The Ben & Jerry's Theory of Transportation Economics


Joe Cortright is a Strong Towns member who runs the think tank and blog City Observatory. This post is republished from his site with permission.


You can learn everything you need to know about transportation economics today, just by helping yourself to a free ice cream cone. One day a year—April 9th—Ben and Jerry give away free ice cream to everyone who comes by their stores. Whether you’re hankering for Cherry Garcia or Chunky monkey, you can now get it for absolutely zero price.

In addition to free ice cream, they’re also giving a free lesson in why American roads are perpetually clogged, and why state highway departments are (a) always broke, and (b) always think they need to build more and more and more lanes for traffic.

Gridlock.

As you’re standing in line waiting for your “free” ice cream cone, give a little thought to the parallels between that line and your typical rush hour traffic jam. In both cases, you’re waiting in line for the same reason—the price is too low, and demand is overwhelming supply. This is the valuable lesson that Ben and Jerry are providing in the fundamentals of transportation economics.

You’ll note that unlike the average day at a Ben and Jerry’s, when you might have to wait in line a for a minute or two to get your favorite flavor, now you’re going to end up waiting twenty minutes, or a half hour, or possibly longer. In terms of customers served and gallons scooped, this is going to be their biggest day of the year. Last time, they gave out a million scoops of ice cream worldwide.

You’ll probably also notice that most of the people standing in line are people who aren’t working nine-to-five. Not many investment bankers or plumbers, but lots of students, moms with small kids, and people who have at least part of the day off from work. (Unlike waiting in traffic, where everyone is isolated in their cars, and experiencing aggravation and road rage, there’s a kind of social, party atmosphere at Ben & Jerry’s.)

Make no mistake: although you’re not laying out any cash for your ice cream, you are paying for it with your time. Let’s say that you’d pay $2.50 for that scoop of Phish Food (they’re a bit smaller than regulation on Free Cone Day). If you have to wait half an hour, and you value your time at, say, $15.00 per hour, that $2.50 scoop really cost you something like $7.50. It’s a safe bet that most of the people waiting in line value their time at something less than $5.00 an hour if they’re willing to wait that long for a “free” cone. Also, if you really want ice cream, and are pressed for time, there’s no way that you’re going to jump to the head of the line no matter how much you’d be willing to pay.

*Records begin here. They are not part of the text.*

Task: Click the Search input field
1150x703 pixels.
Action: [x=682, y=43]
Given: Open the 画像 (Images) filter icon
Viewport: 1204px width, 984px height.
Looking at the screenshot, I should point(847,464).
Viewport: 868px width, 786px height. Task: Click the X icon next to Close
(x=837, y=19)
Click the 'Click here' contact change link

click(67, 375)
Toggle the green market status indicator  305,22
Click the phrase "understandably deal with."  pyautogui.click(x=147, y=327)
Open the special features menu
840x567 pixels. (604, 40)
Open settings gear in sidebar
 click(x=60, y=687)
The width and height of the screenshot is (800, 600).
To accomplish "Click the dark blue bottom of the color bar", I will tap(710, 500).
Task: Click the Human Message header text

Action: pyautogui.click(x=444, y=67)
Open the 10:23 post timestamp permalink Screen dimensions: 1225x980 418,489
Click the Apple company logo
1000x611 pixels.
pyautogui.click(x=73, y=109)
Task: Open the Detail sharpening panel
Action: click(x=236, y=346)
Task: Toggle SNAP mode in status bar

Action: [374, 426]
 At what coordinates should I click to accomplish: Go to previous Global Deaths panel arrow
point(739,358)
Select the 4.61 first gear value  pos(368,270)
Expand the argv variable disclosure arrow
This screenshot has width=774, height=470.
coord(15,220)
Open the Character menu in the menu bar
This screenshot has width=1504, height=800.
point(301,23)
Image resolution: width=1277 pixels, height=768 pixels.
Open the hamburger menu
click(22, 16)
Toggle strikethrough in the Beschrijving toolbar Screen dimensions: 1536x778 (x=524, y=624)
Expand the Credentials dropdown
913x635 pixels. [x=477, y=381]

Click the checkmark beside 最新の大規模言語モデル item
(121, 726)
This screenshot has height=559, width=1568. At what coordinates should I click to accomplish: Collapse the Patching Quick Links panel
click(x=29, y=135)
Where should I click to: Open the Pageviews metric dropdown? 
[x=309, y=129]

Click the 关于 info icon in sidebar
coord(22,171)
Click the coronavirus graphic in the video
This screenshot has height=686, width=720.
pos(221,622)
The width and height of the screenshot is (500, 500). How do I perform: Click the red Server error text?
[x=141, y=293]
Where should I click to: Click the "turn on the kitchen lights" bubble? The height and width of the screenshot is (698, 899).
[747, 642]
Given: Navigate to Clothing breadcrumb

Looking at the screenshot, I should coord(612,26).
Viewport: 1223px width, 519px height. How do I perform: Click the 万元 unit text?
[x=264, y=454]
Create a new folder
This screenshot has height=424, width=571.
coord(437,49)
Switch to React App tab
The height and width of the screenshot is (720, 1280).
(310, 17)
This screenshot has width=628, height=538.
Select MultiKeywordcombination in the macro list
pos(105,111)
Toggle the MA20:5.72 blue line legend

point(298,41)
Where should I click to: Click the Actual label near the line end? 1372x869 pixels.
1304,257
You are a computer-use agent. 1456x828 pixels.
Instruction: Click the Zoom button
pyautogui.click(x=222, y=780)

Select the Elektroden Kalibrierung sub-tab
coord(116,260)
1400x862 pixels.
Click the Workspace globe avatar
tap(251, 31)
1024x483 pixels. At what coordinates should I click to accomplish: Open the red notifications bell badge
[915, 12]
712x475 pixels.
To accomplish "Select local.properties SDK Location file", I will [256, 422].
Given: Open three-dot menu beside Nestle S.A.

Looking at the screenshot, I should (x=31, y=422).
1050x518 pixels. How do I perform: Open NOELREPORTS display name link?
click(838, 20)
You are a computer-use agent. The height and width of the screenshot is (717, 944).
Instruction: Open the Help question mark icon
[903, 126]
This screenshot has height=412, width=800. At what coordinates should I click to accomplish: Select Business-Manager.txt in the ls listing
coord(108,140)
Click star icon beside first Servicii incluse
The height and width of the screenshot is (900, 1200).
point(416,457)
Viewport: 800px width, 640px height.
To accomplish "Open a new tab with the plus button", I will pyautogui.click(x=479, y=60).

From Free Cones to “Free”ways

Substitute “freeway” for “free cone” and you’ve got a pretty good description of how transportation economics works. When it comes to our road system, every rush hour is like free cone day at Ben and Jerry’s. The customers (drivers) are paying zero for their use of the limited capacity of the road system, and we’re rationing this valuable product based on people’s willingness to tolerate delays (with the result that lots of people who don’t attach a particularly high value to their time are slowing down things for everyone).

If Ben and Jerry’s were run by traffic engineers, instead of smart business people (albeit smart business people with a strong social minded streak), they’d look at these long lines and tell Ben & Jerry that they really need to expand their stores. After all, the long lines of people waiting to get ice cream represent “congestion” and “delay,” that can only be solved by building more and bigger ice cream stores. And thanks to what you might call the “fundamental law of ice cream congestion” building more stores might shorten lines a little, but then it would likely prompt other people to stand in line to get free ice cream, or to go through the line twice. But, of course, with zero revenue, Ben & Jerry would find it hard to build more stores.

When it comes to our road system, every rush hour is like free cone day at Ben and Jerry’s.

April 10th every year, Ben and Jerry go back to charging for ice cream. And the lines at their stores disappear. In another year or two, Manhattan will be doing pretty much the same thing, when it starts charging a price for private vehicles entering Manhattan. Road pricing can get rid of the lines of cars in New York City just as effectively as it does in front of ice cream shops.

No doubt Ben and Jerry generate enough good will, and probably attract a few new customers with their willingness to give up one day of revenue per year. And they’ll make more than enough money on the other 364 days of the year to cover their losses. But what works for ice cream one day a year is an epic failure when it comes to roads. As long as the price is zero, there will be more demand than you can handle, and you’ll be struggling to pay for the capacity that (you think) is needed.